Brain Breaks

Home schooling struggles are something most parents and children can now relate to. Children with learning and thinking differences have these struggles every day and can make homework extra frustrating and harder to get through. It’s good for all children to know how to refresh and refocus when home schooling or homework gets tough.

 

Brain breaks during homework or lengthy chores can help relieve that frustration. They can also help children learn to self-regulate and self-monitor when they’re getting fed up or losing track of what they’re doing.

Brain breaks can include physical activities or relaxing, quiet activities.
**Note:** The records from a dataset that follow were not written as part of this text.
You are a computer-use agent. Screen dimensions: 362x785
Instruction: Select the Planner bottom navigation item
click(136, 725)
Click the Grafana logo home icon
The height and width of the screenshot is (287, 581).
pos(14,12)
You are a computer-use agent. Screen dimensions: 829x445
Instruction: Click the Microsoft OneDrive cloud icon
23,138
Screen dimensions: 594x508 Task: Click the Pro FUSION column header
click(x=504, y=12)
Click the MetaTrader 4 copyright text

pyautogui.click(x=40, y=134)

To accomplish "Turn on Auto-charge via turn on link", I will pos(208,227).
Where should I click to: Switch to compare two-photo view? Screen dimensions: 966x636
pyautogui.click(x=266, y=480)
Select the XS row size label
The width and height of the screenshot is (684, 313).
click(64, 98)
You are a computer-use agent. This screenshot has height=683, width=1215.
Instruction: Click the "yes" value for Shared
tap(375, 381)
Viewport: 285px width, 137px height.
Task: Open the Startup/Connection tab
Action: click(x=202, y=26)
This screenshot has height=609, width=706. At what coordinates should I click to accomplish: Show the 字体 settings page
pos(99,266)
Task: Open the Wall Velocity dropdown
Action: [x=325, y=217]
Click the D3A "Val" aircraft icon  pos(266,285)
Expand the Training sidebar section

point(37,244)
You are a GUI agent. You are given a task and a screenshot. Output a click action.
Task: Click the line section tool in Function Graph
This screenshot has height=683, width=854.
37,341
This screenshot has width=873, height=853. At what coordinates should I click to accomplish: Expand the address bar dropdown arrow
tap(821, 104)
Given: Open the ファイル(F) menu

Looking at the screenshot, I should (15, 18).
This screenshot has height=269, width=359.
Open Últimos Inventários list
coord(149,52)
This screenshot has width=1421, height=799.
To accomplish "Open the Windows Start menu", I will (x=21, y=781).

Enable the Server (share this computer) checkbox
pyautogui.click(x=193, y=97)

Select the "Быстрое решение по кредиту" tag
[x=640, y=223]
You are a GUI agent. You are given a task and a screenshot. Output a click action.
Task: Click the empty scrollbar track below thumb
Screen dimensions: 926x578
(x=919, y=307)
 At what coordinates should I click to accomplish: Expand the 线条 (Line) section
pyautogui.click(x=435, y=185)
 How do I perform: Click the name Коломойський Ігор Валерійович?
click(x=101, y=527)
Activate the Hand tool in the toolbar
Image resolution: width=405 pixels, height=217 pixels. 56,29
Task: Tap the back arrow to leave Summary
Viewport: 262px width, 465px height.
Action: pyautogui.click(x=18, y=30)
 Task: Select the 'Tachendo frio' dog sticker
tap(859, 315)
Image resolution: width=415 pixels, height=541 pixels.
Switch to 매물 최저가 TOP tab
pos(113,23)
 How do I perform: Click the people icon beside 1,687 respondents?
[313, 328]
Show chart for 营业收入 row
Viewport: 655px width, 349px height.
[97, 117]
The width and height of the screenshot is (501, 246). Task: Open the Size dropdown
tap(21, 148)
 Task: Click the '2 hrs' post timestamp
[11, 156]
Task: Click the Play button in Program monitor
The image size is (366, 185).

It’s important to pre-plan brain breaks and set ground rules with your child.

 

A brain break is just what it sounds like—a break from whatever children are focusing on. Short brain breaks during work time have been shown to have real benefits. They reduce stress and frustration and increase attention and productivity.

 

The key is to take them before fatigue, distraction or lack of focus set in. For infant school children, that’s typically after 10 to 15 minutes of work. At that point, they may need a three- to five-minute break. Primary and secondary school children can work for longer—up to 20 to 30 minutes before a break.

 

The goal of brain breaks for children is to help their brains shift focus. Sometimes that means getting up and moving, especially if your child has been sitting for a while. Exercise increases blood flow to the brain, which helps with focus and staying alert. It also reduces stress and anxiety, making it easier to focus on important tasks.

 

Research has also shown that children learn more quickly after they’ve exercised. In one study, children were 20%  faster at learning vocabulary words after they’d exercised than when they hadn’t.

 

Brain breaks don’t always have to be active. Relaxing, quiet activities can have similar benefits. They may also be a better option for children who can get overstimulated by a physical brain break. Active breaks may make it tougher for these children to settle back down to do homework.

 

Asking children to do a short, guided meditation exercise, directed drawing, doodling or quiet stretching can work, too. Just a few minutes can be enough time to give the overworked area of the brain time to recharge.

 

To make a brain break effective for your child, there are a few things to consider. First, you’ll want to make sure it’s an actual break. Moving from homework to an activity that feels like more work won’t help your child stay focused. Make sure your child takes brain breaks before fatigue and distraction set in.

 

For children who need quiet and relaxation, a brain break can be as simple as actively sitting still. While they do that, kids can also take a minute to feel their heartbeat.

 

For children who need activity, taking a “dance break” is a fun way to refocus and refresh.

 

Examples of typical physical activities

  • Stretching breaks that include yoga poses (dog, cat, cow, bug, rock) and animal walks (walk like a bear, hop like a frog, stand like a flamingo, fly like a bird)
  • Wall push-ups
  • Regular push-ups
  • Yoga ball activities
  • Sit-ups
  • Running on the spot as fast as possible
  • Cross crawls (touch hand to opposite knee)
  • Rocket ship jumps (bending down, touching toes and bouncing while counting down from 10, then blast off)
  • Snow angels on the floor

 

Your child may also benefit from activities often used as part of a sensory diet. These might be oral-motor activities like chewing on a crunchy snack or doing tactile activities, like using play dough.

 

How to Plan Brain Breaks

 

Whatever activities you use, it’s important to do some pre-planning with your child. That includes setting ground rules around the purpose of a brain break.

 

For some children, a brain break may need to happen when they’re getting frustrated or distracted. For others, it may be a reward for staying on task for a certain amount of time. Or, it may be a step on the way to accomplishing a larger goal. (For example, taking a break after 10 minutes of silent reading to make sure your child is able to finish 30 minutes of reading.)

 

Interval breaks: Younger children tend to benefit from taking breaks at timed intervals. For instance, your child might work for five minutes and then take a two-minute break. You can use a timer to help your child understand how much time is passing. It helps kids learn what they can do in a set amount of time. Give specific instructions about how long the break will last and explain the activity. Then start the timer. The timer provides a built-in warning that the break is winding down. You can also use verbal reminders like, “Wasn’t that fun? Now it’s time to get back to your homework!”

 

Ratio breaks: Older children tend to benefit from taking breaks that are tied to a certain number of behaviours. For instance, once the maths homework is complete, your child might take a five- or 10-minute brain break before moving on to English homework or after completing five out of 10 maths problems. Brain breaks can help reduce anxiety. And being able to return to a task and get it done can build self-confidence and self-esteem. It can also show children that there are lots of ways to work on challenges and stay motivated.